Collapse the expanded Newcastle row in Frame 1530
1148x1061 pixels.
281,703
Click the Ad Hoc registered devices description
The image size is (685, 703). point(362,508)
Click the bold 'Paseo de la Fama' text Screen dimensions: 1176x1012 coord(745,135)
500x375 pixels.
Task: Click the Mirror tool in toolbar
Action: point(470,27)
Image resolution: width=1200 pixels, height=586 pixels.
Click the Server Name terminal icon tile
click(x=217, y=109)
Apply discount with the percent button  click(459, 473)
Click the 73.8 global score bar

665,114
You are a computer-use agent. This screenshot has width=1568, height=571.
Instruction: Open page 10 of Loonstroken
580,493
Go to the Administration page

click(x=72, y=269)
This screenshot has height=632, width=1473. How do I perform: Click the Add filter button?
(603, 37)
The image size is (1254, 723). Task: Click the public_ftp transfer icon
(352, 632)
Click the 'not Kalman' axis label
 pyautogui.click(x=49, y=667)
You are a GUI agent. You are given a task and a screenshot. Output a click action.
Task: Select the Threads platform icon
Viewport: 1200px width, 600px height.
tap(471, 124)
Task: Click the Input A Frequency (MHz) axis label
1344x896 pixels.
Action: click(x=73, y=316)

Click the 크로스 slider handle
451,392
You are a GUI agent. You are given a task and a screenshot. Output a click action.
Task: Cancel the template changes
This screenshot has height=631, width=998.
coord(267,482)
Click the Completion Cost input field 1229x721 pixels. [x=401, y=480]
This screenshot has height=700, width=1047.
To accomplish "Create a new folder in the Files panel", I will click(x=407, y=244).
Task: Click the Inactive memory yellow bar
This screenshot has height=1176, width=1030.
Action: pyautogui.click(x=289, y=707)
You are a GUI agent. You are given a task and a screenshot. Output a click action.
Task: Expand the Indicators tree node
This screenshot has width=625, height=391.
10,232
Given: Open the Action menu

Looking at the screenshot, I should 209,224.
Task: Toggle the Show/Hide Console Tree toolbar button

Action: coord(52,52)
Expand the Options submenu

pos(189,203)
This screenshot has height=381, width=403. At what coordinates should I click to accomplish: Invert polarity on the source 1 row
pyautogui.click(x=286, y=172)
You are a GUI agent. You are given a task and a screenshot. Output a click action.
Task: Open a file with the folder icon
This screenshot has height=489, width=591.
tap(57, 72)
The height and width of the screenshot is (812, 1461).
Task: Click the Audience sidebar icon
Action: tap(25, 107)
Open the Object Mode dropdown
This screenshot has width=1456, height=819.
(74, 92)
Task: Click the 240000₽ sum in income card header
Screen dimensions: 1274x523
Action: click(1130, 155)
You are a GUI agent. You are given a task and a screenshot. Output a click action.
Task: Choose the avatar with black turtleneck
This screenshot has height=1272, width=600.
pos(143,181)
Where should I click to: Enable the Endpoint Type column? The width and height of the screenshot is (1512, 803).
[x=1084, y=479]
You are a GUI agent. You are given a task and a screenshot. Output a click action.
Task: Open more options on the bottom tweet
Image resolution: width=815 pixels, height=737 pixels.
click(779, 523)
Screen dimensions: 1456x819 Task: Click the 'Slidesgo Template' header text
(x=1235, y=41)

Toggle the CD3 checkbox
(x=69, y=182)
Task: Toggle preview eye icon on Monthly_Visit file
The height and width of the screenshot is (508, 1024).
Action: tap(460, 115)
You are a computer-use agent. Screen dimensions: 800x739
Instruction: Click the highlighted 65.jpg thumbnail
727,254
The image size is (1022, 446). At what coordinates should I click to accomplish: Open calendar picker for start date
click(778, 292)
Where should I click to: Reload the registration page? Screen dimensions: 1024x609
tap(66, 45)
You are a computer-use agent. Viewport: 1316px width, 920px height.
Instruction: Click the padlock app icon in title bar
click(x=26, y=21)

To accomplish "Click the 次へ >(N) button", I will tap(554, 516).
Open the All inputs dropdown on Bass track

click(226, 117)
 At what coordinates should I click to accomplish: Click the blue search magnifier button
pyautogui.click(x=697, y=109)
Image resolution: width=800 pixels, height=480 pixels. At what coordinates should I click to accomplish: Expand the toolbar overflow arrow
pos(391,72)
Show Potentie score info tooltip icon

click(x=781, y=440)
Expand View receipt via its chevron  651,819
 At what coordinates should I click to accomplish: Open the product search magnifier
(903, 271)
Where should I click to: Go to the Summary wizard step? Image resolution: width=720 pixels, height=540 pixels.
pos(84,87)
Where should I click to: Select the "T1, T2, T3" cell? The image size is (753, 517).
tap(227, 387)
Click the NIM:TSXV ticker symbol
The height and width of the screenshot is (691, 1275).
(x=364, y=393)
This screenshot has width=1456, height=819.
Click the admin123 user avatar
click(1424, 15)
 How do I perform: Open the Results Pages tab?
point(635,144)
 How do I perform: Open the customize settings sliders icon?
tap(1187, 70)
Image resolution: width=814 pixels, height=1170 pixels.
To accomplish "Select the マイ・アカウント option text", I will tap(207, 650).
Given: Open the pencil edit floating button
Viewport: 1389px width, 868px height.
------
_WHAT IS BEING ASKED_: Hand back the material above in full, exactly as written.

_REPLY_:
Collapse the expanded Newcastle row in Frame 1530
1148x1061 pixels.
281,703
Click the Ad Hoc registered devices description
The image size is (685, 703). point(362,508)
Click the bold 'Paseo de la Fama' text Screen dimensions: 1176x1012 coord(745,135)
500x375 pixels.
Task: Click the Mirror tool in toolbar
Action: point(470,27)
Image resolution: width=1200 pixels, height=586 pixels.
Click the Server Name terminal icon tile
click(x=217, y=109)
Apply discount with the percent button  click(459, 473)
Click the 73.8 global score bar

665,114
You are a computer-use agent. This screenshot has width=1568, height=571.
Instruction: Open page 10 of Loonstroken
580,493
Go to the Administration page

click(x=72, y=269)
This screenshot has height=632, width=1473. How do I perform: Click the Add filter button?
(603, 37)
The image size is (1254, 723). Task: Click the public_ftp transfer icon
(352, 632)
Click the 'not Kalman' axis label
 pyautogui.click(x=49, y=667)
You are a GUI agent. You are given a task and a screenshot. Output a click action.
Task: Select the Threads platform icon
Viewport: 1200px width, 600px height.
tap(471, 124)
Task: Click the Input A Frequency (MHz) axis label
1344x896 pixels.
Action: click(x=73, y=316)

Click the 크로스 slider handle
451,392
You are a GUI agent. You are given a task and a screenshot. Output a click action.
Task: Cancel the template changes
This screenshot has height=631, width=998.
coord(267,482)
Click the Completion Cost input field 1229x721 pixels. [x=401, y=480]
This screenshot has height=700, width=1047.
To accomplish "Create a new folder in the Files panel", I will click(x=407, y=244).
Task: Click the Inactive memory yellow bar
This screenshot has height=1176, width=1030.
Action: pyautogui.click(x=289, y=707)
You are a GUI agent. You are given a task and a screenshot. Output a click action.
Task: Expand the Indicators tree node
This screenshot has width=625, height=391.
10,232
Given: Open the Action menu

Looking at the screenshot, I should 209,224.
Task: Toggle the Show/Hide Console Tree toolbar button

Action: coord(52,52)
Expand the Options submenu

pos(189,203)
This screenshot has height=381, width=403. At what coordinates should I click to accomplish: Invert polarity on the source 1 row
pyautogui.click(x=286, y=172)
You are a GUI agent. You are given a task and a screenshot. Output a click action.
Task: Open a file with the folder icon
This screenshot has height=489, width=591.
tap(57, 72)
The height and width of the screenshot is (812, 1461).
Task: Click the Audience sidebar icon
Action: tap(25, 107)
Open the Object Mode dropdown
This screenshot has width=1456, height=819.
(74, 92)
Task: Click the 240000₽ sum in income card header
Screen dimensions: 1274x523
Action: click(1130, 155)
You are a GUI agent. You are given a task and a screenshot. Output a click action.
Task: Choose the avatar with black turtleneck
This screenshot has height=1272, width=600.
pos(143,181)
Where should I click to: Enable the Endpoint Type column? The width and height of the screenshot is (1512, 803).
[x=1084, y=479]
You are a GUI agent. You are given a task and a screenshot. Output a click action.
Task: Open more options on the bottom tweet
Image resolution: width=815 pixels, height=737 pixels.
click(779, 523)
Screen dimensions: 1456x819 Task: Click the 'Slidesgo Template' header text
(x=1235, y=41)

Toggle the CD3 checkbox
(x=69, y=182)
Task: Toggle preview eye icon on Monthly_Visit file
The height and width of the screenshot is (508, 1024).
Action: tap(460, 115)
You are a computer-use agent. Screen dimensions: 800x739
Instruction: Click the highlighted 65.jpg thumbnail
727,254
The image size is (1022, 446). At what coordinates should I click to accomplish: Open calendar picker for start date
click(778, 292)
Where should I click to: Reload the registration page? Screen dimensions: 1024x609
tap(66, 45)
You are a computer-use agent. Viewport: 1316px width, 920px height.
Instruction: Click the padlock app icon in title bar
click(x=26, y=21)

To accomplish "Click the 次へ >(N) button", I will tap(554, 516).
Open the All inputs dropdown on Bass track

click(226, 117)
 At what coordinates should I click to accomplish: Click the blue search magnifier button
pyautogui.click(x=697, y=109)
Image resolution: width=800 pixels, height=480 pixels. At what coordinates should I click to accomplish: Expand the toolbar overflow arrow
pos(391,72)
Show Potentie score info tooltip icon

click(x=781, y=440)
Expand View receipt via its chevron  651,819
 At what coordinates should I click to accomplish: Open the product search magnifier
(903, 271)
Where should I click to: Go to the Summary wizard step? Image resolution: width=720 pixels, height=540 pixels.
pos(84,87)
Where should I click to: Select the "T1, T2, T3" cell? The image size is (753, 517).
tap(227, 387)
Click the NIM:TSXV ticker symbol
The height and width of the screenshot is (691, 1275).
(x=364, y=393)
This screenshot has width=1456, height=819.
Click the admin123 user avatar
click(1424, 15)
 How do I perform: Open the Results Pages tab?
point(635,144)
 How do I perform: Open the customize settings sliders icon?
tap(1187, 70)
Image resolution: width=814 pixels, height=1170 pixels.
To accomplish "Select the マイ・アカウント option text", I will tap(207, 650).
Given: Open the pencil edit floating button
Viewport: 1389px width, 868px height.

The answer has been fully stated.